At least 18 people, including three policemen, have died at protests around the country on the fourth anniversary of the 2011 revolution, the health ministry announced Sunday.



Ten people, including a police conscript, were killed in Cairo's Matariya district in the north of the capital, where the day's most intense and sustained clashes took place.



Matariya is a hotbed for clashes between pro-Mohamed Morsi protesters and police, with weekly confrontations typical and deaths regularly reported.



By early evening, clashes in Cairo had subsided, with the exception of Matariya.

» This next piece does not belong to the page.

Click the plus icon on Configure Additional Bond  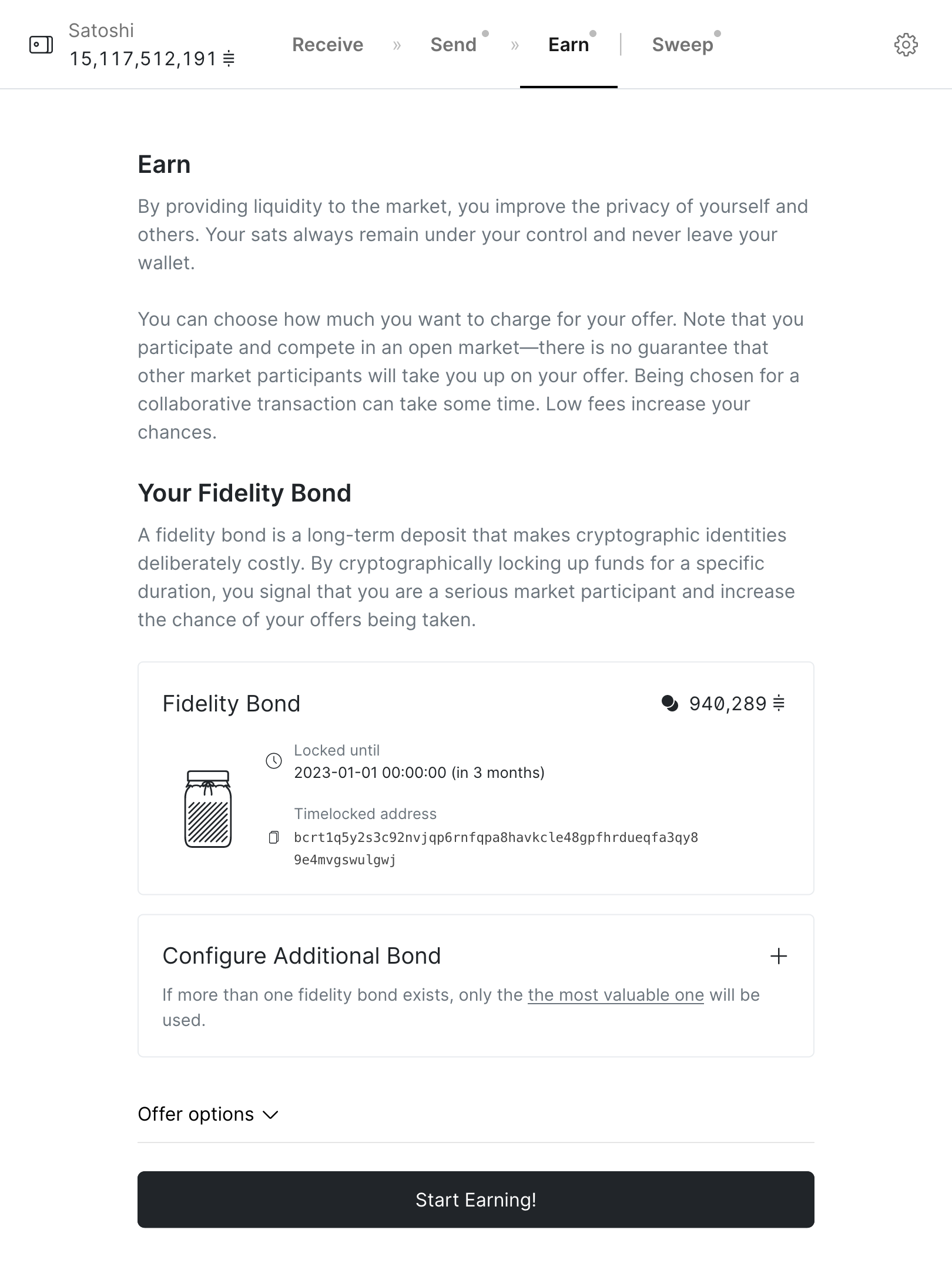point(779,956)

Another person was killed elsewhere in Cairo and two more in Giza, where the municipality headquarters of the Haram district were torched. Another two police conscripts were killed by unknown assailants in Giza who fled in a car on the ring road through the Moneib district, Egypt's state news agency MENA reported.



One person was also killed in the coastal city of Alexandria, health ministry officials said.

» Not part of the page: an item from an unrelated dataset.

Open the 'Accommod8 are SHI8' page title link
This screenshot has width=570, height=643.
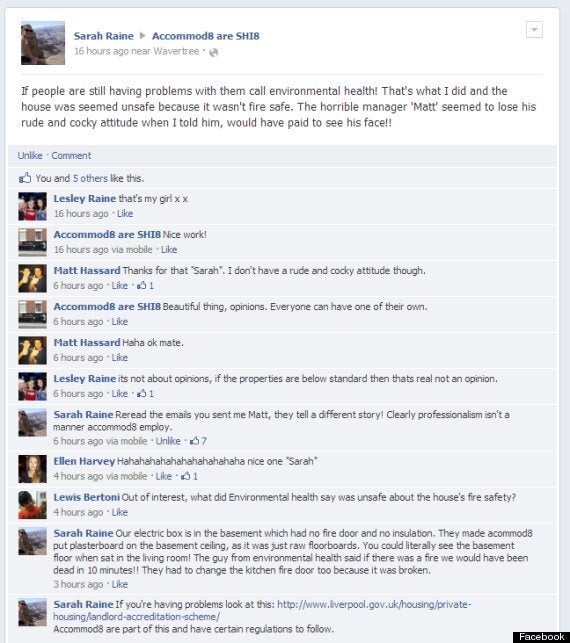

A further two people died when a bomb they were planting detonated in the Nile Delta's Beheira governorate, health ministry official Khaled El-Khateeb told Reuters' Aswat Masriya.

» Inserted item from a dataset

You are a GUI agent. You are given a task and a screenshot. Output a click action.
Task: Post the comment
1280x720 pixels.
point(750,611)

The ministry also said that at least 38 people were injured in clashes in Cairo, Giza, the Nile Delta's Kafr El-Sheikh and Upper Egypt's Minya governorate; the interior ministry said 11 policemen were injured.



The interior ministry said in a statement that close to 150 "rioters" were apprehended on Sunday across the country.



Downtown clashes



Clashes also erupted on Sunday in downtown Cairo between protesters and a number of supporters of President Abdel-Fattah El-Sisi during a protest at the Journalists Syndicate.



The protest was organised to demand retribution for those injured in the 2011 revolution. Demonstrators had chanted for retribution, as well as chanting against military rule and against El-Sisi.



Clashes started when a group of El-Sisi supporters began to hurl rocks at the protesters. Security forces dispersed the clashes, firing teargas. No deaths were reported.



Security forces also dispersed a protest of about 100 supporters of El-Sisi in downtown Cairo's Abdel-Moneim Riyad Square, Aswat Masriya reported. No one was arrested at the protest.



Earlier in the day, 15 people Morsi supporters were arrested in the same square.



A number of youth groups affiliated with the pro-Mohamed Morsi National Alliance to Support Legitimacy had earlier called for protests in downtown Cairo.



The secular group the April 6 Youth Movement, which was outlawed last April, had also called for protests in a number of downtown squares, including Abdel-Moneim Riyad, Abdeen, Opera, Bab Al-Louk and Talaat Harb, after the killing of socialist activist Shaimaa El-Sabagh at a march on Saturday.



El-Sabagh, 33, was marching with a dozen Socialist Popular Alliance Party members to lay flowers in Tahrir Square in memory of protesters who died in the January 2011 uprising when she was shot. The party said her death was “premeditated murder.”



Security forces have dispersed other small protests nationwide.



More than 60 people were killed in last year's revolution anniversary, around six months after the ouster of Islamist President Mohamed Morsi following mass protests against his rule.